PASSAGE TO READ:
Content starts

WASHINGTON D.C., DC — Sunday is the final day of the Something in the Water Festival happening in Washington, DC. Thousands of people have attended the three-day event. On Sunday, they had a free pop-up church service with a star studded line-up.
“I can't really explain it. I just feel in the presence of the Lord, in the presence of good people, to hear good music music that I listen to on a daily, live, it's just it's amazing,” Laura Stevens said.
After a trying week, Stevens said the outdoor pop-service is just what she needed to kick off a new seven days. The coronavirus pandemic temporarily closed the doors to churches. She and her friend Charita Matthews were happy for the space to worship in person.
“Being in those four walls for that long period of time, it's a lot and you don't realize what the emotional toll it takes on you,” Matthews said.
The event kicked off with prayer. Thomas Bowen, the Director of Religious and African American Affairs for DC, said Sunday’s service is what the community needs to bridge gaps created during the pandemic.
“We do need to bring each other together. We've been through lots of things over the course of the past two or three years. I can think of nothing that speaks more so to the hearts of people as inspirational music like gospel music,” the Rev. Bowen said.
The day was filled with sermons and performances with artists from all around the country, and from the Howard Gospel Choir. The Assistant Music Director for the choir, Darrell Brown, said performing on Juneteenth is tribute to the generations who could only dream of performing on stages like this.
“Music is a universal language; and so no matter what genre, there's a message always in a song. We stand upon great shoulders and so we do this not just for us and the people that are here, for those who have come before us and who have paved the way for us," Brown said.

Content ends

EXERCISES:
[1] Print the passage of the festival article that runs from "After a trying" up to and including "during the pandemic.".
[2] Answer these questions using the festival article.
(a) How many days did the festival last?
(b) Which friend attended the service with Laura Stevens?
(c) What role does Darrell Brown have with the Howard Gospel Choir?
[3] Shorten the paragraph of the festival article that begins "The day was filled with sermons", keeping its main facts.

SOURCE MATERIAL:
Content starts

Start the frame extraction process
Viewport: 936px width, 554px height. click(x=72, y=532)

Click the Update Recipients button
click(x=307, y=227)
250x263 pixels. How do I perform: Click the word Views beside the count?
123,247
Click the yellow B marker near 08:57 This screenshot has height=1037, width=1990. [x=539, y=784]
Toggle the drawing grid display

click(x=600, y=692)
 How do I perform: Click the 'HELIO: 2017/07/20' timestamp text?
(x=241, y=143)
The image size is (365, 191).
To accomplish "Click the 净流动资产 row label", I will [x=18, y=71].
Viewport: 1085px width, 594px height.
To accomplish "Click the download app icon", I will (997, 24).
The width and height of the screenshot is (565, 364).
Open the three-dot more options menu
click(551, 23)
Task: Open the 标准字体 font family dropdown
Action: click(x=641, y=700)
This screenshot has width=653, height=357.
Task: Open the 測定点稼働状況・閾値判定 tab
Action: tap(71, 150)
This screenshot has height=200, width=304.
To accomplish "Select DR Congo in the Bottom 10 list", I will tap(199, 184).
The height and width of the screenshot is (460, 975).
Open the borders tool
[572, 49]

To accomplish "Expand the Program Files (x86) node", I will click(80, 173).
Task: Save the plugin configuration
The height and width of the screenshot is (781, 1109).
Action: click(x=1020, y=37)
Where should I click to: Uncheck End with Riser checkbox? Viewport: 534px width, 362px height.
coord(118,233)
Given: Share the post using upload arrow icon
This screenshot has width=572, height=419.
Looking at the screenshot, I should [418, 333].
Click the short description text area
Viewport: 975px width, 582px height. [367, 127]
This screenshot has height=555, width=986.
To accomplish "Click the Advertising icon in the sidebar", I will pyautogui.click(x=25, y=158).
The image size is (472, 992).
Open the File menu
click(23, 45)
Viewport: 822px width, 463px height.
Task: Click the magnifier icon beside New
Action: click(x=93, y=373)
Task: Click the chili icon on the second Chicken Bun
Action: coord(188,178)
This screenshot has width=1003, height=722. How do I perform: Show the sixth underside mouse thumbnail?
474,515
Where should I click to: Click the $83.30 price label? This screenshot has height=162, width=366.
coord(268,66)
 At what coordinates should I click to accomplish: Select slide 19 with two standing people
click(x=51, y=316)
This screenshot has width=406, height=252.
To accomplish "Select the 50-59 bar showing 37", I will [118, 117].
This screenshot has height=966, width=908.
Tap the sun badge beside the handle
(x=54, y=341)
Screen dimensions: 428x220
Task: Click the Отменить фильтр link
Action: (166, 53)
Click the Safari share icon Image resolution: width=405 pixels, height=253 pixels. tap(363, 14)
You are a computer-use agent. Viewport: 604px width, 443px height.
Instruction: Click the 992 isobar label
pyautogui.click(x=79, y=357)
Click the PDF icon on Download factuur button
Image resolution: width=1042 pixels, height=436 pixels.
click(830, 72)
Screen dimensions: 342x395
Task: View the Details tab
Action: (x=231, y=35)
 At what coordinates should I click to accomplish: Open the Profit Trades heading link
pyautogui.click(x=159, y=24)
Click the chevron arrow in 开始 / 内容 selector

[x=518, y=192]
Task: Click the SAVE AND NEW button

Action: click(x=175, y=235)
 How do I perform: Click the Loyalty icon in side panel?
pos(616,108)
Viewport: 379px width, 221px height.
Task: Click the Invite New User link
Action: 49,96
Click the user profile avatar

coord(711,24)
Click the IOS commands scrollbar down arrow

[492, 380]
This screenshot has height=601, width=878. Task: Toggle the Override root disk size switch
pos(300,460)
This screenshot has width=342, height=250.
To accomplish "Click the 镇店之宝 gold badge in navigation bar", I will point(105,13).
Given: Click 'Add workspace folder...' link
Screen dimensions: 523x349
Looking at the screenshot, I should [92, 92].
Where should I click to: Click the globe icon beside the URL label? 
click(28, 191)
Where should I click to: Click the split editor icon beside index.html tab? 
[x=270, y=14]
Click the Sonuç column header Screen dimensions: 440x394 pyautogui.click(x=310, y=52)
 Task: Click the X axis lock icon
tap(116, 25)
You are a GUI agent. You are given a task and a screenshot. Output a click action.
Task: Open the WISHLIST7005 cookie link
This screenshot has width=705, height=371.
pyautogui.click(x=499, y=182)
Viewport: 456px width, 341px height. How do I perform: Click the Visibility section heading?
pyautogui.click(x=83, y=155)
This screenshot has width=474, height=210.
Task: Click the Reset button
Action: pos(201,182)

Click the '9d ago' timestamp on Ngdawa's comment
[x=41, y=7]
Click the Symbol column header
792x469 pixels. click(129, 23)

Content ends

PER-TASK ANSWERS:
[1]
After a trying week, Stevens said the outdoor pop-service is just what she needed to kick off a new seven days. The coronavirus pandemic temporarily closed the doors to churches. She and her friend Charita Matthews were happy for the space to worship in person.
“Being in those four walls for that long period of time, it's a lot and you don't realize what the emotional toll it takes on you,” Matthews said.
The event kicked off with prayer. Thomas Bowen, the Director of Religious and African American Affairs for DC, said Sunday’s service is what the community needs to bridge gaps created during the pandemic.

[2]
(a) Three days.
(b) Charita Matthews.
(c) Assistant Music Director.

[3] Sermons and performances by artists from around the country and by the Howard Gospel Choir filled the day. Darrell Brown, the choir's Assistant Music Director, said performing on Juneteenth is a tribute to generations who could only dream of performing on stages like this.